Hot wallets are generally defined as web or browser wallets that are constantly connected to the Internet. This means that cryptocurrencies are always accessible and can be easily transferred. However, while this setup is convenient, it also makes hot wallets vulnerable to hacks where users lose control over their assets.
Typically, hot wallets are wallets that can be accessed through an internet browser or have a browser widget. The most prominent example is the wallet provider MetaMask. Centralized exchange (CEX) accounts also fall into the category of hot wallets. CEX accounts are convenient for storing cryptocurrencies and having them available for trading or staking. However, centralized exchanges are less secure than other types of hot wallets because users do not control the private keys to the cryptocurrencies. This means that if the exchange goes bankrupt or is hacked, users have no control over their assets.

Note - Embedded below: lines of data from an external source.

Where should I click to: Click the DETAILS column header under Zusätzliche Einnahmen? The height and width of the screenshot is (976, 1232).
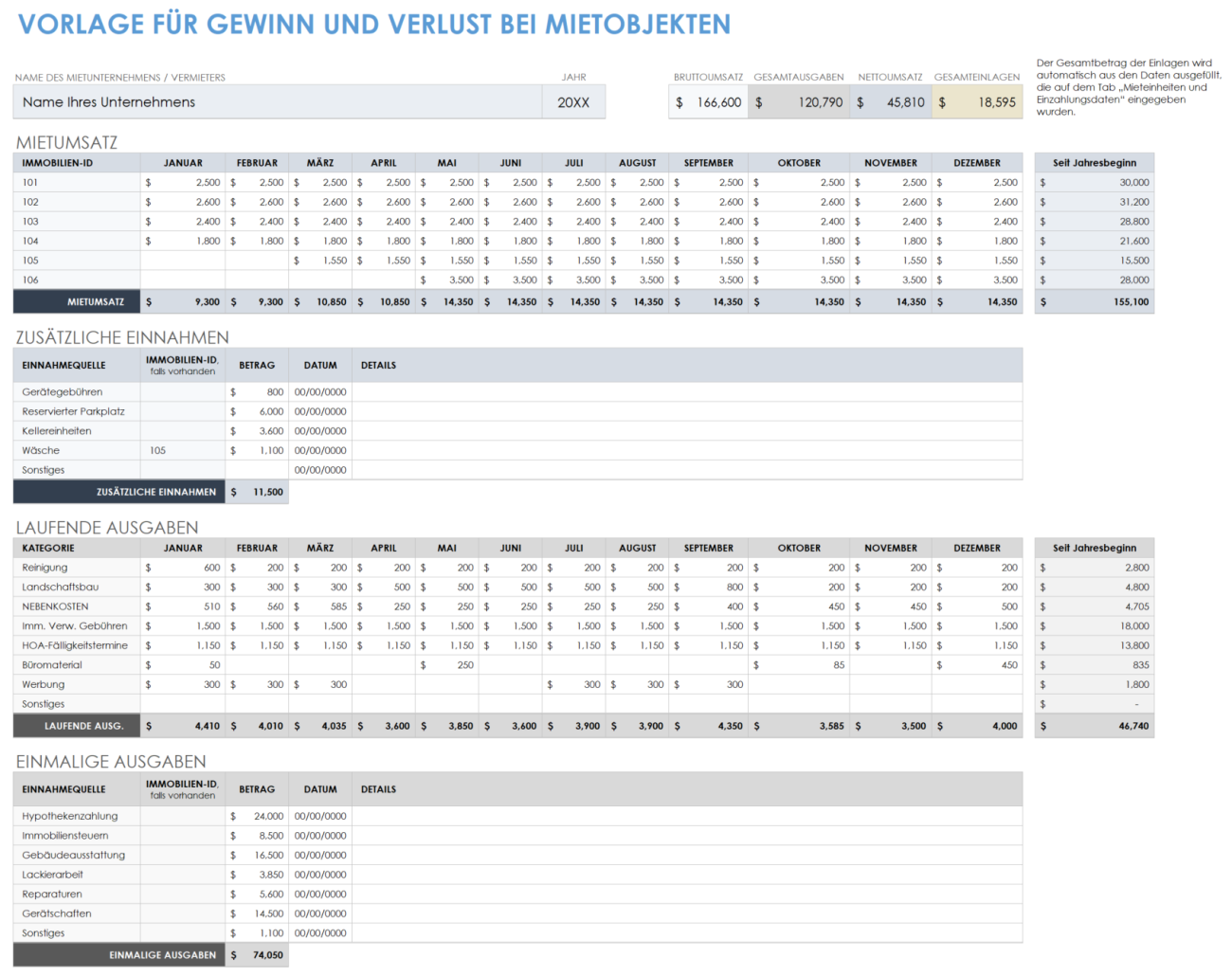(x=379, y=365)
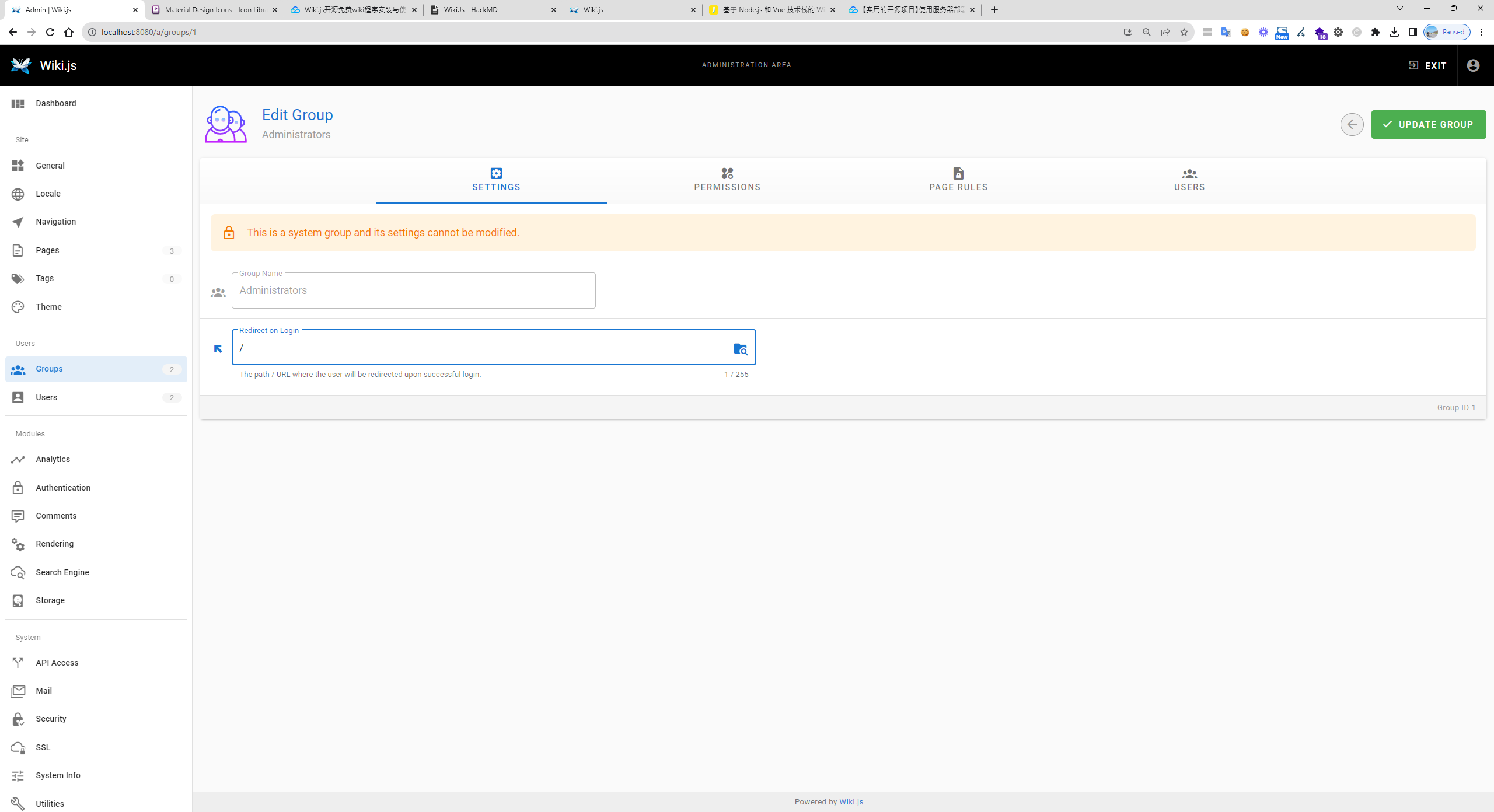This screenshot has width=1494, height=812.
Task: Switch to the Permissions tab
Action: [727, 180]
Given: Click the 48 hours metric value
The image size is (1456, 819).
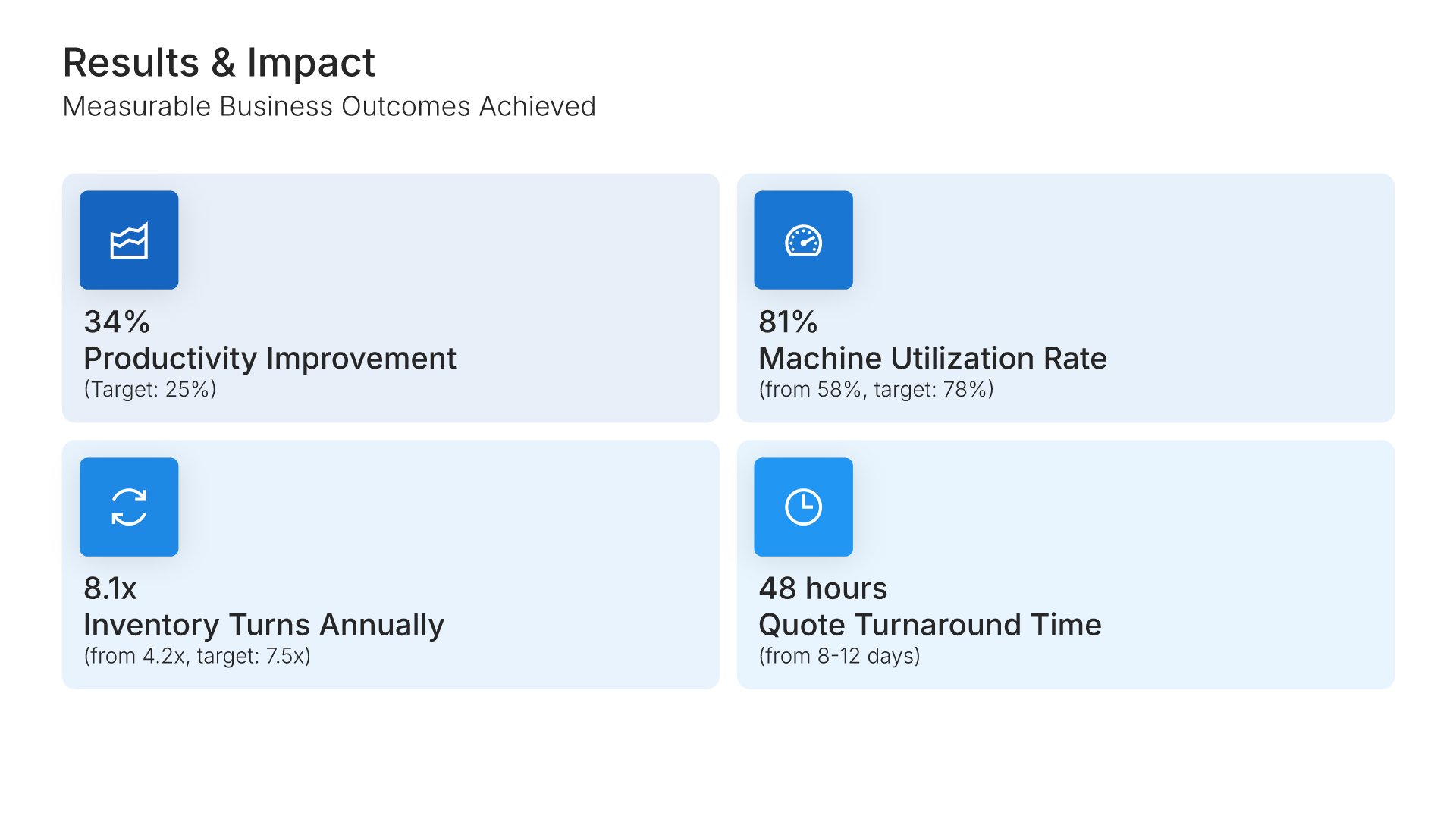Looking at the screenshot, I should [823, 588].
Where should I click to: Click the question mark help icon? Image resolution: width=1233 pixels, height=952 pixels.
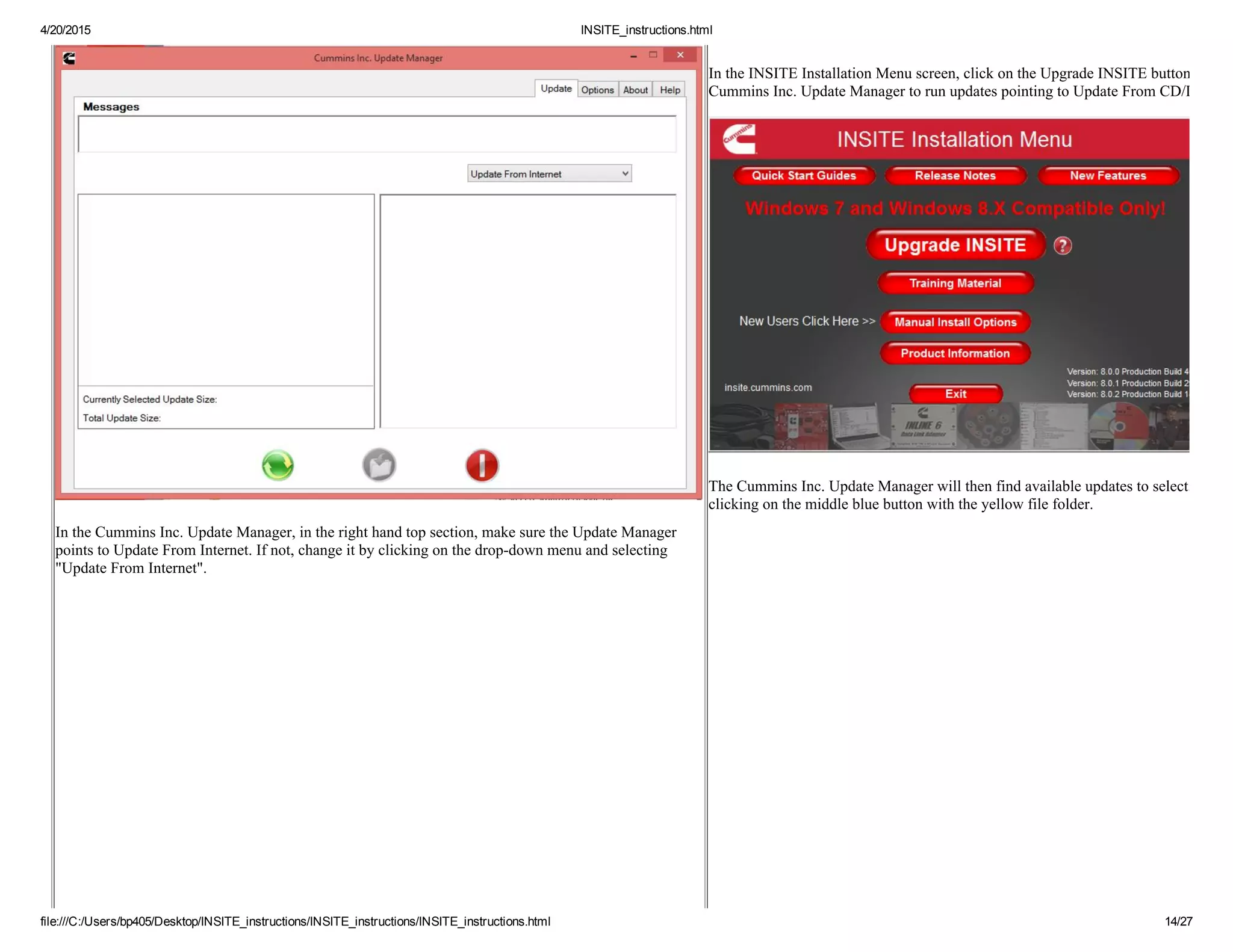1063,246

Security risks of hot wallets
Hot wallets are less secure than cold wallets, which store private keys offline. In general, you should avoid storing large amounts on hot wallets because of the risk of being hacked or scammed. Hot wallets offer the ability to easily control coins online, with the most convenience offered by the services of centralized exchanges. Hot wallets were particularly popular in the early days of the crypto era, when secure solutions were still complex to use.
Meanwhile, web wallets and over reliance on centralized exchanges have become almost taboo, and the crypto community strongly cautions against their use. In addition to the hacks that have hit prominent exchanges in the past, access to personal accounts can be blocked. This can be due to new compliance regulations introduced by the exchange, or it can simply happen by accident. Although trading platforms or exchanges are usually considered relatively secure, as they are often backed by a reputable company, there are still risks. This has become especially true after the fall of the FTX exchange in 2022.